■ ЗАДАНИЯ ■
a - Перепишите часть приведенного ниже фрагмента между словами «Посредничество отчима помогает» и «и его сверстников.» включительно, заменив «отчима» на «бабушки».
b - Ответьте на вопросы по приведенному ниже фрагменту, помечая ответы так же, как вопросы.
(i) Сколько лет было рассказчику, когда мама второй раз вышла замуж?
(ii) Кем по профессии был отчим?
(iii) Каким, по словам фрагмента, рос Митя?
c - Определите, соответствуют ли приведенному ниже фрагменту следующие утверждения. Для каждого ответьте «да» или «нет» и приведите решающие слова фрагмента.
(i) Мама приготовила большую утку.
(ii) Отчим, в отличие от бабушки, строго ограничивал телесные наслаждения.
(iii) «Зеленый свет» вседозволенности имел только положительные последствия.

■ ВЫБРАННЫЙ ФРАГМЕНТ ■
------------------------------------------------

В результате Митя, которому «дома приходилось есть еще полный обед», «рос очень толстым». Бабушка и мама воплощают альтернативные модели женственности: одна выступает в роли снисходительной подательницы благ, а другая (напоминающая суровую воспитательницу и возмущенную бабушку, о которых говорилось выше) строго ограничивает телесные наслаждения. Отчим же, как и бабушка, потворствует вседозволенности и чревоугодию:
Когда мне было шесть лет, мама вышла второй раз замуж за ученого-палеоботаника. Помню один из моих первых героических подвигов: мама приготовила большую утку — мы сели с отчимом за стол и я спросил — это все мне? Отчим пошутил — да, все тебе — и я, ни слова не говоря, на глазах у изумленной семьи съел молча всю утку до конца[230].
Посредничество отчима помогает ослабить напряжение, смягчить жесткую дисциплину, которая царила в семье, в прошлом столкнувшейся с психической болезнью и зависимостью. Однако этот «зеленый свет» вседозволенности имел и отрицательные последствия. Читатель понимает, что эти соперничающие друг с другом модели взрослого поведения, нередко диаметрально противоположные, вселяют неуверенность в юного Шагина и его сверстников.

------------------------------------------------

■ ИСХОДНЫЕ ДАННЫЕ ■
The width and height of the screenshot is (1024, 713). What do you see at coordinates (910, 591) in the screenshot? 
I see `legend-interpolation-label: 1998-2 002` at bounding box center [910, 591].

------------------------------------------------

■ ОТВЕТЫ ■
a -
Посредничество бабушки помогает ослабить напряжение, смягчить жесткую дисциплину, которая царила в семье, в прошлом столкнувшейся с психической болезнью и зависимостью. Однако этот «зеленый свет» вседозволенности имел и отрицательные последствия. Читатель понимает, что эти соперничающие друг с другом модели взрослого поведения, нередко диаметрально противоположные, вселяют неуверенность в юного Шагина и его сверстников.

b -
(i) Шесть лет.
(ii) Ученым-палеоботаником.
(iii) Очень толстым.

c -
(i) Да: «мама приготовила большую утку».
(ii) Нет: «Отчим же, как и бабушка, потворствует вседозволенности и чревоугодию».
(iii) Нет: «Однако этот «зеленый свет» вседозволенности имел и отрицательные последствия».